**Stated exercise:**
Reproduce the rows below, from the line containing "Task: Click the Vận chuyển truck icon" through the end of the rows, with both ends included. Leave out the pictures.

**Supplied information:**
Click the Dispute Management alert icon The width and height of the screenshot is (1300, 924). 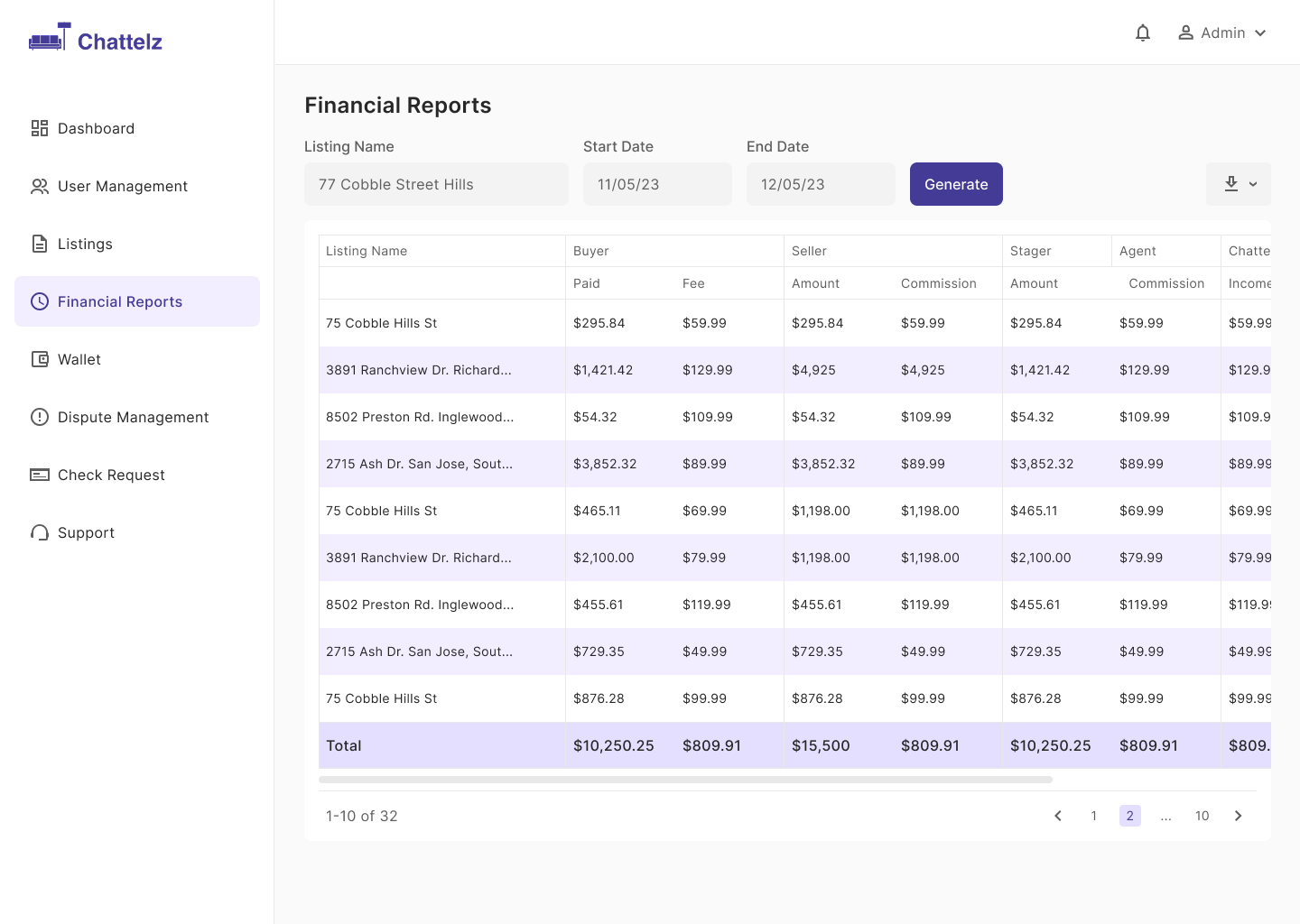(40, 417)
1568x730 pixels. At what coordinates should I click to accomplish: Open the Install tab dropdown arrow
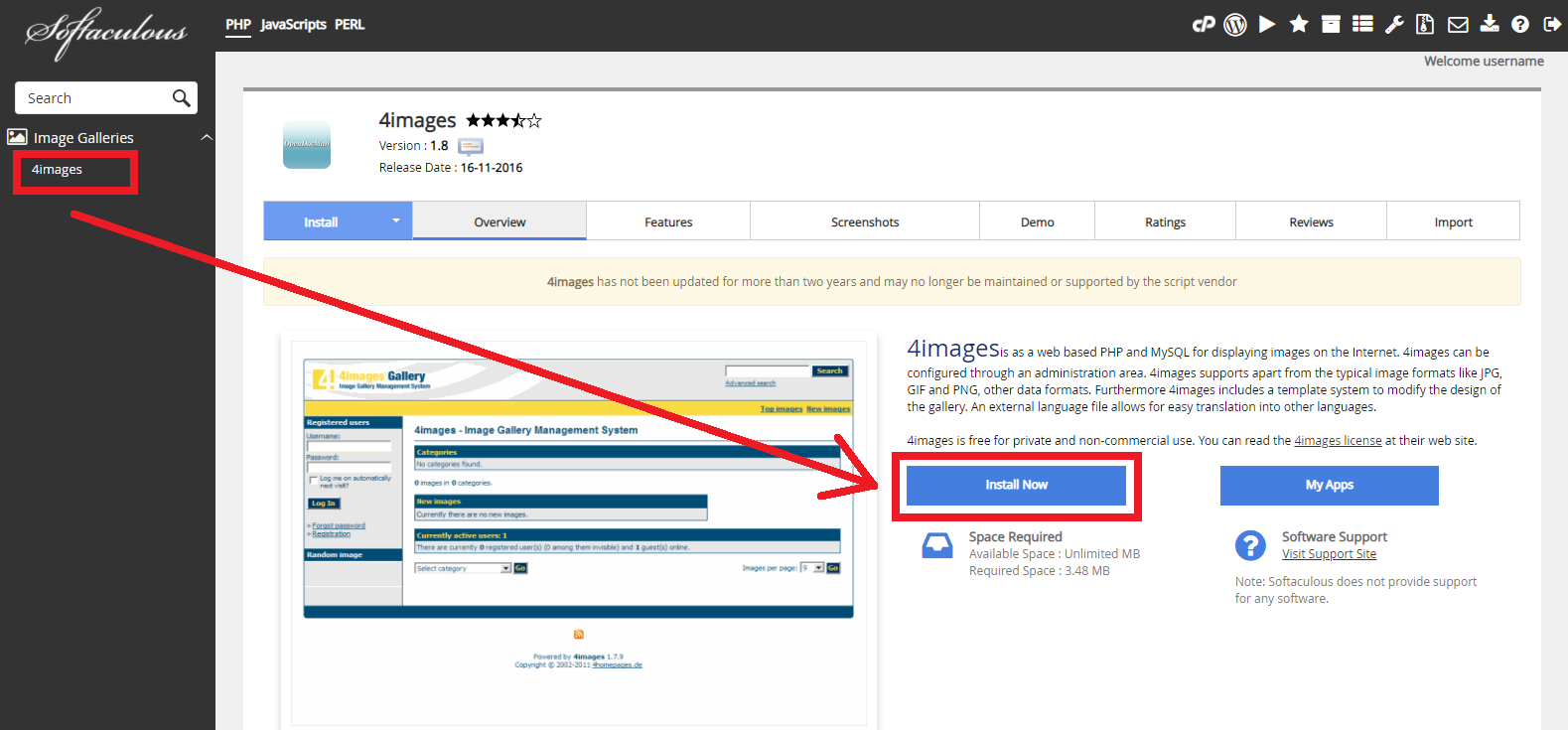[x=395, y=220]
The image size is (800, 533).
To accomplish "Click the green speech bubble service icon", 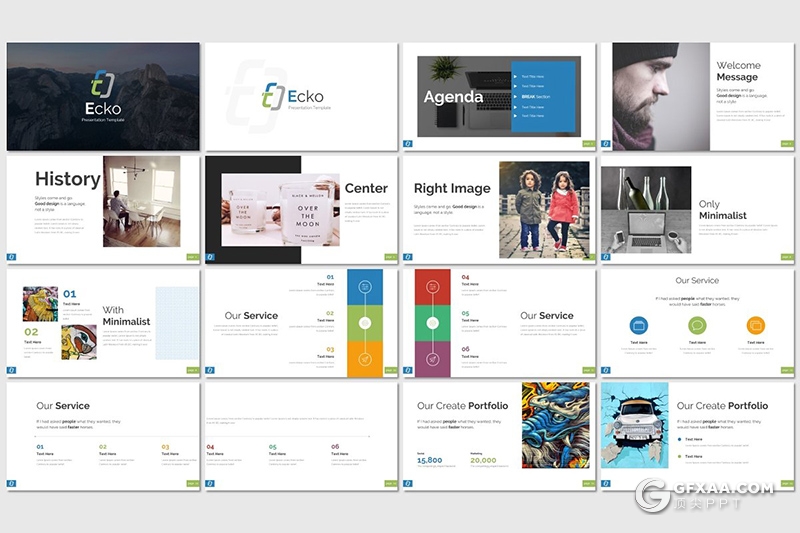I will 697,325.
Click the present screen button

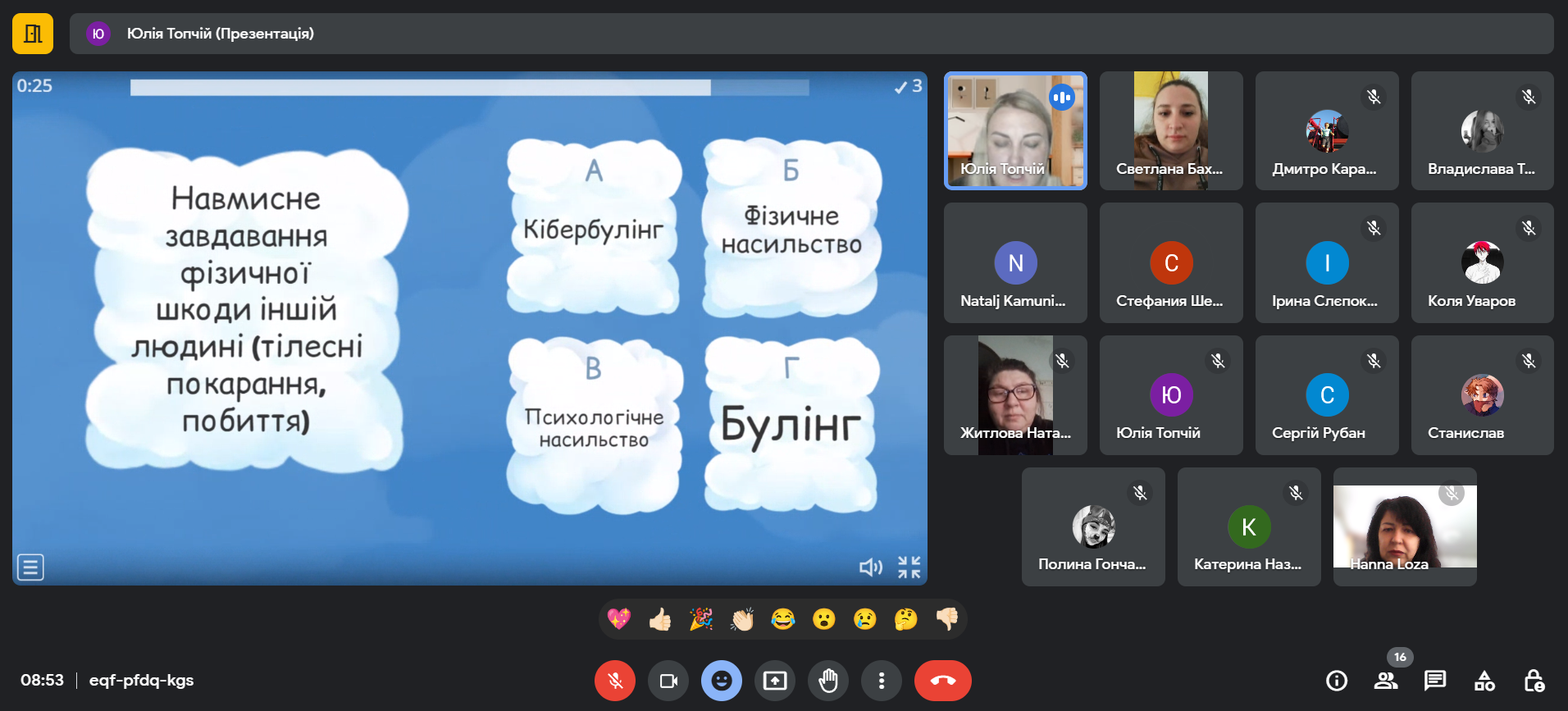click(775, 681)
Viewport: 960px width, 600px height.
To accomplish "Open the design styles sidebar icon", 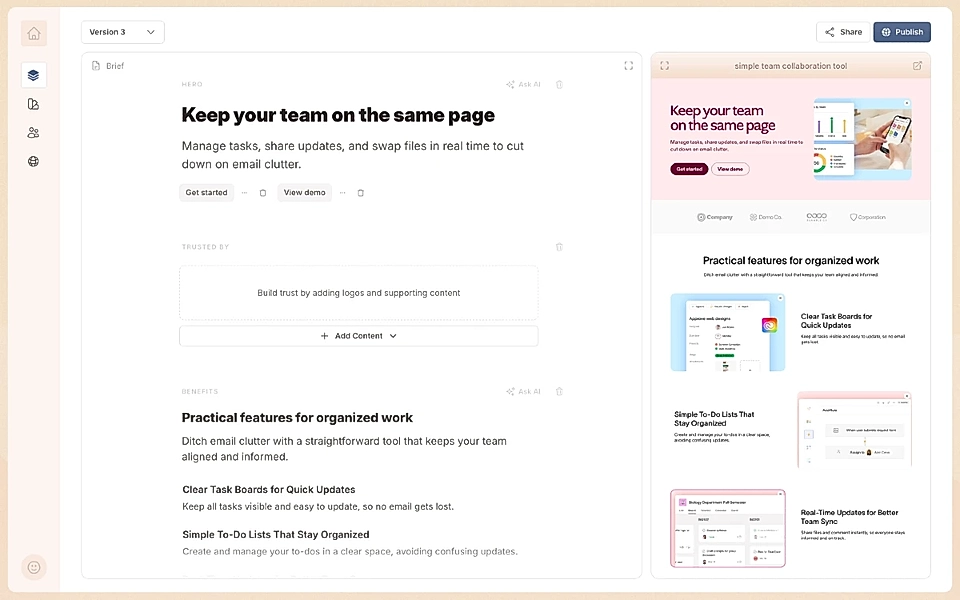I will [x=33, y=104].
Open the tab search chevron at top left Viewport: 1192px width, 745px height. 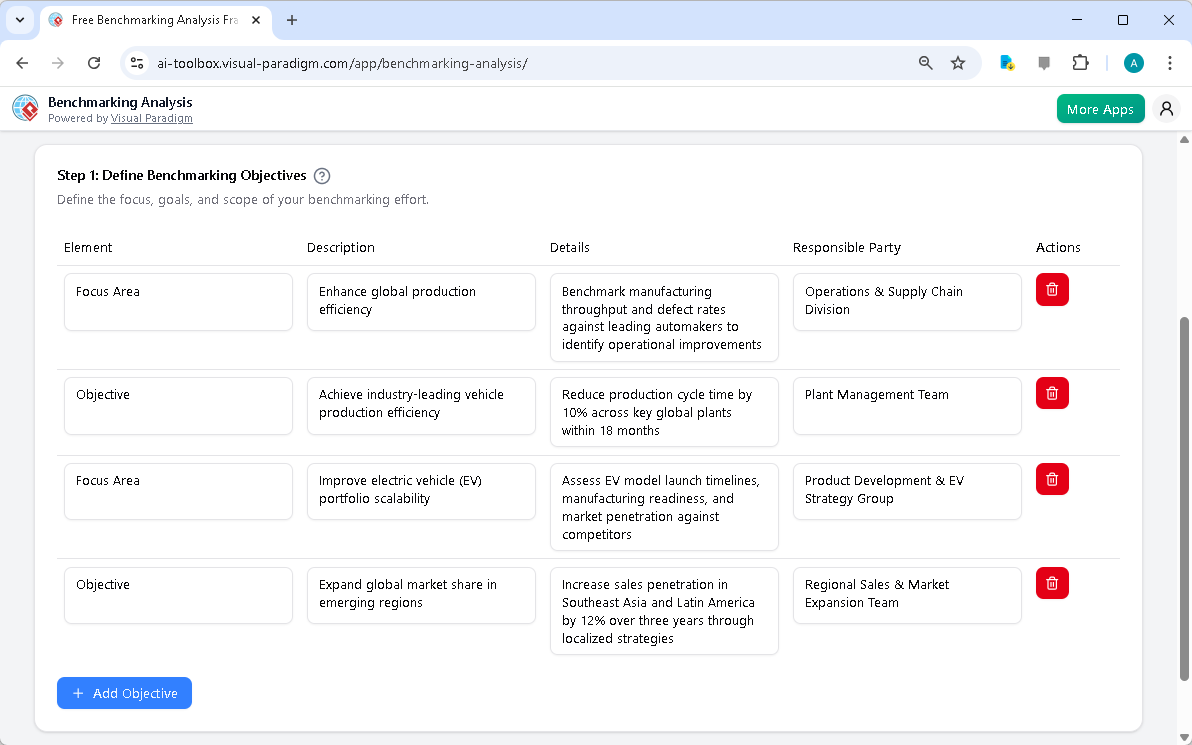(20, 20)
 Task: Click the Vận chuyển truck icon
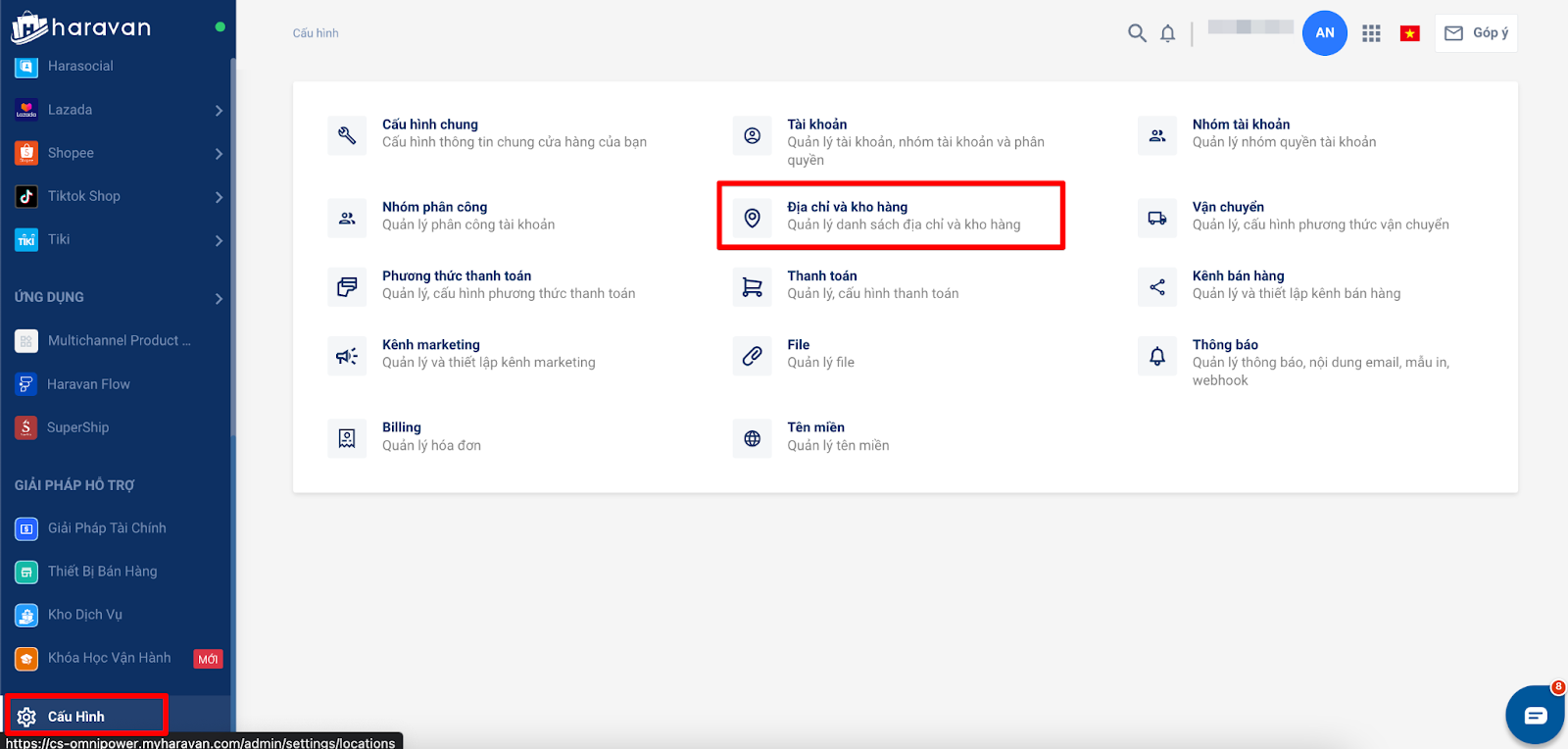(1157, 218)
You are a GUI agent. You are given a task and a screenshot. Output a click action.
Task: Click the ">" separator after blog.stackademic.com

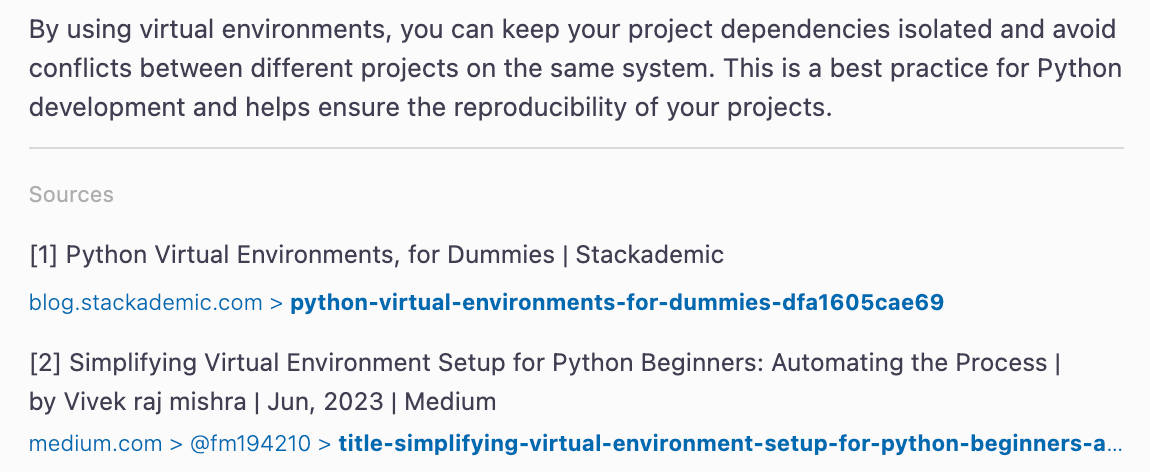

**Problem solution:**
 Task: Click the Vận chuyển truck icon
(1157, 218)
You are a GUI agent. You are given a task and a screenshot. Output a click action.
Task: Click the ">" separator after blog.stackademic.com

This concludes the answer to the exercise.